Riconoscimento facciale ma non solo, le sfide della biometria

Il recepimento italiano
In Italia questo percorso passa attraverso l’Agenzia per la cybersicurezza nazionale, lo Spid, la Carta d’identità elettronica e il recepimento della NIS2. «Oggi il problema non è tanto l’assenza di norme quanto la loro frammentazione, la quale genera numerose tematiche interpretative che imprese e pubbliche amministrazioni si trovano ad affrontare, spesso con incertezza», osserva Luigi Fimiani, avvocato, ricercatore della Scuola Superiore Sant’Anna e responsabile della ricerca su Identità, identificazione e tecnologie, coordinata anche dalla prorettrice vicaria della Sant’Anna, Gaetana Morgante, e dal ricercatore Giuseppe Di Vetta.
Una riflessione condivisa da Carlo Nardello, presidente di COM.TEL. con delega al Centro Studi, secondo cui «la vera sfida non è rincorrere la tecnologia, ma costruire un quadro di fiducia che permetta all’innovazione di essere adottata con regole certe». È proprio da questa esigenza che nasce la ricerca commissionata dal Centro Studi COM.TEL. alla Scuola Superiore Sant’Anna: offrire a imprese e istituzioni strumenti concreti per orientarsi in un contesto che evolve più rapidamente della regolazione.

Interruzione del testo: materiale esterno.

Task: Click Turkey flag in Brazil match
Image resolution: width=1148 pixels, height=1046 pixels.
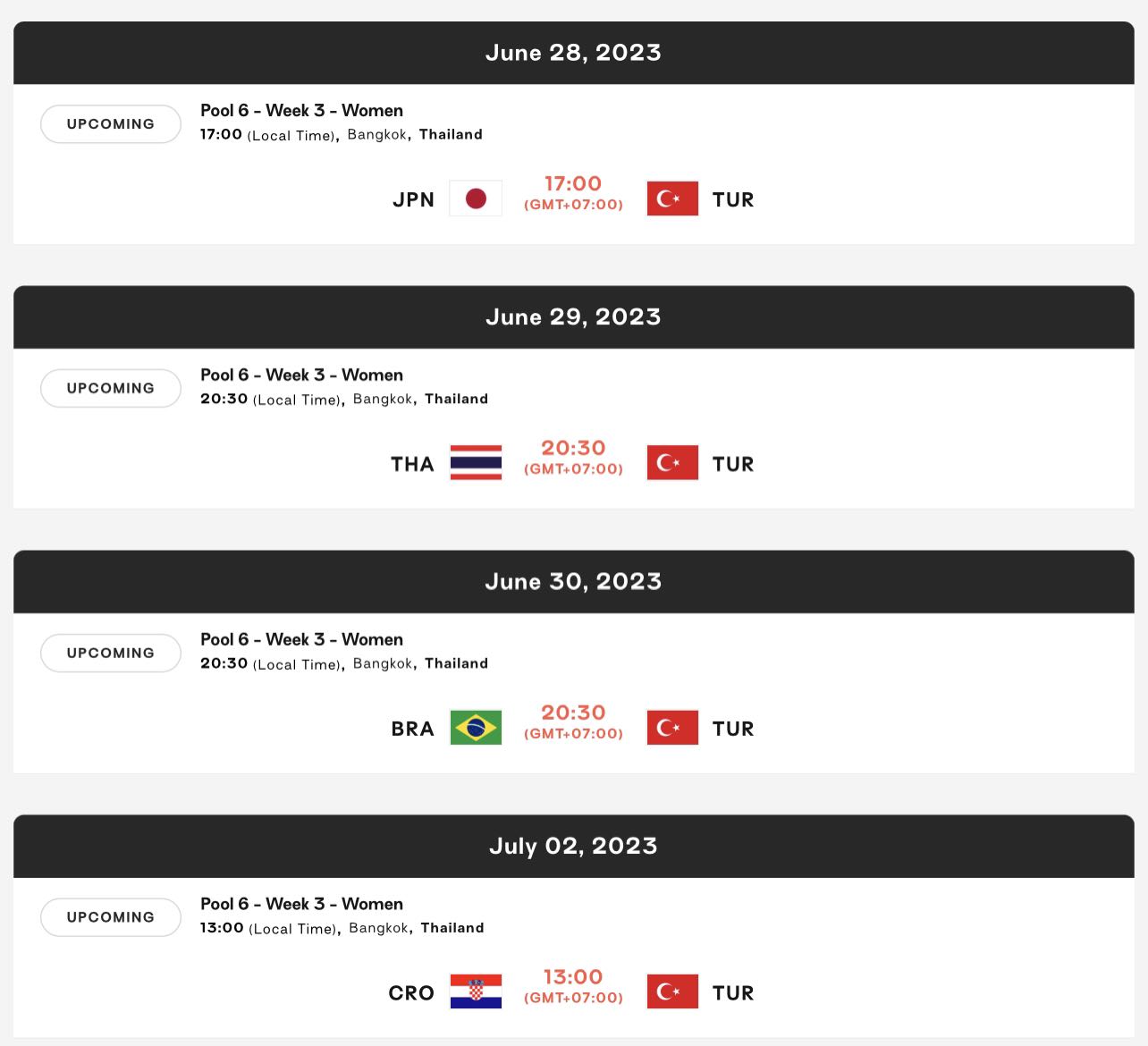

Specialmente in tema di tecnologie biometriche, come scanner di impronte digitali o riconoscimento facciale, dove il bilanciamento fra rischi e opportunità, uso quotidiano e tutela della privacy, gestione delle informazioni e sicurezza del dato, va ponderato con attenzione.
Gli ambiti applicativi
Le applicazioni biometriche, d’altronde, sono già realtà in numerosi settori – dall’accesso alle infrastrutture critiche ai controlli aeroportuali, dall’onboarding bancario alla sanità – migliorando sicurezza ed efficienza dei processi. Secondo il report di Imarc Group 2026-2034, il mercato biometrico italiano valeva circa 1,2 miliardi di dollari nel 2025, con una crescita prevista fino a 3,85 miliardi entro il 2034. Nel 2025, il riconoscimento facciale rappresentava circa il 34% della quota di mercato, mentre i sistemi contact, come le impronte digitali, rappresentavano il 38%. Geograficamente, il Nord -Ovest guidava il mercato con il 25%, grazie alla concentrazione di istituti finanziari e aziende tecnologiche, confermando come la biometria stia diventando uno strumento consolidato e strategico per l’autenticazione nei processi aziendali italiani.
Responsabilità e fiducia
«Il tema centrale non è vietare queste tecnologie, ma definire con chiarezza chi risponde delle decisioni e degli eventuali danni lungo tutta la filiera: produttori, sviluppatori, fornitori e utilizzatori», osserva Fimiani, ricordando come proprio su questo punto il quadro normativo europeo presenti ancora margini di evoluzione. Per Nardello il tema è anche industriale: «L’Europa può trasformare la regolazione in un vantaggio competitivo se riuscirà a creare fiducia. La sicurezza non deve essere percepita come un costo di compliance, ma come un elemento che aumenta il valore delle tecnologie e ne favorisce l’adozione». Per questo si propone un modello dialogico di collaborazione preventiva tra imprese ed enti pubblici competenti, con sistemi condivisi di gestione del rischio, capaci di ridurre l’incertezza regolatoria.